§ **Given task**
Can you rewrite the lines below, renaming every "Screen dimensions:" to "Screen size:" and leaving everything else unchanged?

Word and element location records
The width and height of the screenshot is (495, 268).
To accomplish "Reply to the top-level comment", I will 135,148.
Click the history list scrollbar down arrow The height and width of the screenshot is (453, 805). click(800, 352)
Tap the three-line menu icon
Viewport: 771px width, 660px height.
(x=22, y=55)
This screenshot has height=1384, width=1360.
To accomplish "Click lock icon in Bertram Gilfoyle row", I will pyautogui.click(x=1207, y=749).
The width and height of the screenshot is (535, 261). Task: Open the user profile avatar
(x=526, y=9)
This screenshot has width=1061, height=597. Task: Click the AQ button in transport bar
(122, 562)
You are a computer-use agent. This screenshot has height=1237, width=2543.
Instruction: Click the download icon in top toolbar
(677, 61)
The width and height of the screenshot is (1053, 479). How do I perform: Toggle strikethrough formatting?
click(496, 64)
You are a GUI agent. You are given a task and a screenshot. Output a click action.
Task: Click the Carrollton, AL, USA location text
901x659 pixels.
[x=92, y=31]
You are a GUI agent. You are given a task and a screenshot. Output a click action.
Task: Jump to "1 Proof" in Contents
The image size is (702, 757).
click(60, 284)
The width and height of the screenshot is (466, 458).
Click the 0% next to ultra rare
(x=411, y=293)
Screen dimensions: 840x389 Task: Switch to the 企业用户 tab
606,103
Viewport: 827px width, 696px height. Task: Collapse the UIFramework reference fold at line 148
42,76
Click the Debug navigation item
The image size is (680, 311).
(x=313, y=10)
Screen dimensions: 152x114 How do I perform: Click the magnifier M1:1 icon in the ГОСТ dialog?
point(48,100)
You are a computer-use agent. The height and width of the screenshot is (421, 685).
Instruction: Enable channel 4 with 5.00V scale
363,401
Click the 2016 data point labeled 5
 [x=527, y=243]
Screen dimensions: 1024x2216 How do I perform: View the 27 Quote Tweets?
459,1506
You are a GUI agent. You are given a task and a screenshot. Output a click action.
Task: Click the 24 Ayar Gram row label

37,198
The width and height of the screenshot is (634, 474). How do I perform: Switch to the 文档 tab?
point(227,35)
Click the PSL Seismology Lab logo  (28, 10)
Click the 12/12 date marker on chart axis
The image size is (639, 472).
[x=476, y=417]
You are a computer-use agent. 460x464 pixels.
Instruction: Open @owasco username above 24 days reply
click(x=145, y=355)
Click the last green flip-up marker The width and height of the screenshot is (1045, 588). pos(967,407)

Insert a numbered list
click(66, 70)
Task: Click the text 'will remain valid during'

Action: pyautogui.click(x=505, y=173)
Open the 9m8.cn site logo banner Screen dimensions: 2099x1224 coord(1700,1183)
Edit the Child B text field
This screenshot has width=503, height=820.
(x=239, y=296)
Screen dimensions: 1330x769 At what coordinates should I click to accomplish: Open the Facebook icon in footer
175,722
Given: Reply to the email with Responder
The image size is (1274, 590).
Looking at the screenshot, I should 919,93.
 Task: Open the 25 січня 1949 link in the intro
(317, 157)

§ **Written response**
The width and height of the screenshot is (495, 268).
To accomplish "Reply to the top-level comment", I will 135,148.
Click the history list scrollbar down arrow The height and width of the screenshot is (453, 805). click(800, 352)
Tap the three-line menu icon
Viewport: 771px width, 660px height.
(x=22, y=55)
This screenshot has height=1384, width=1360.
To accomplish "Click lock icon in Bertram Gilfoyle row", I will pyautogui.click(x=1207, y=749).
The width and height of the screenshot is (535, 261). Task: Open the user profile avatar
(x=526, y=9)
This screenshot has width=1061, height=597. Task: Click the AQ button in transport bar
(122, 562)
You are a computer-use agent. This screenshot has height=1237, width=2543.
Instruction: Click the download icon in top toolbar
(677, 61)
The width and height of the screenshot is (1053, 479). How do I perform: Toggle strikethrough formatting?
click(496, 64)
You are a GUI agent. You are given a task and a screenshot. Output a click action.
Task: Click the Carrollton, AL, USA location text
901x659 pixels.
[x=92, y=31]
You are a GUI agent. You are given a task and a screenshot. Output a click action.
Task: Jump to "1 Proof" in Contents
The image size is (702, 757).
click(60, 284)
The width and height of the screenshot is (466, 458).
Click the 0% next to ultra rare
(x=411, y=293)
Screen size: 840x389 Task: Switch to the 企业用户 tab
606,103
Viewport: 827px width, 696px height. Task: Collapse the UIFramework reference fold at line 148
42,76
Click the Debug navigation item
The image size is (680, 311).
(x=313, y=10)
Screen size: 152x114 How do I perform: Click the magnifier M1:1 icon in the ГОСТ dialog?
point(48,100)
You are a computer-use agent. The height and width of the screenshot is (421, 685).
Instruction: Enable channel 4 with 5.00V scale
363,401
Click the 2016 data point labeled 5
 [x=527, y=243]
Screen size: 1024x2216 How do I perform: View the 27 Quote Tweets?
459,1506
You are a GUI agent. You are given a task and a screenshot. Output a click action.
Task: Click the 24 Ayar Gram row label

37,198
The width and height of the screenshot is (634, 474). How do I perform: Switch to the 文档 tab?
point(227,35)
Click the PSL Seismology Lab logo  (28, 10)
Click the 12/12 date marker on chart axis
The image size is (639, 472).
[x=476, y=417]
You are a computer-use agent. 460x464 pixels.
Instruction: Open @owasco username above 24 days reply
click(x=145, y=355)
Click the last green flip-up marker The width and height of the screenshot is (1045, 588). pos(967,407)

Insert a numbered list
click(66, 70)
Task: Click the text 'will remain valid during'

Action: pyautogui.click(x=505, y=173)
Open the 9m8.cn site logo banner Screen size: 2099x1224 coord(1700,1183)
Edit the Child B text field
This screenshot has width=503, height=820.
(x=239, y=296)
Screen size: 1330x769 At what coordinates should I click to accomplish: Open the Facebook icon in footer
175,722
Given: Reply to the email with Responder
The image size is (1274, 590).
Looking at the screenshot, I should 919,93.
 Task: Open the 25 січня 1949 link in the intro
(317, 157)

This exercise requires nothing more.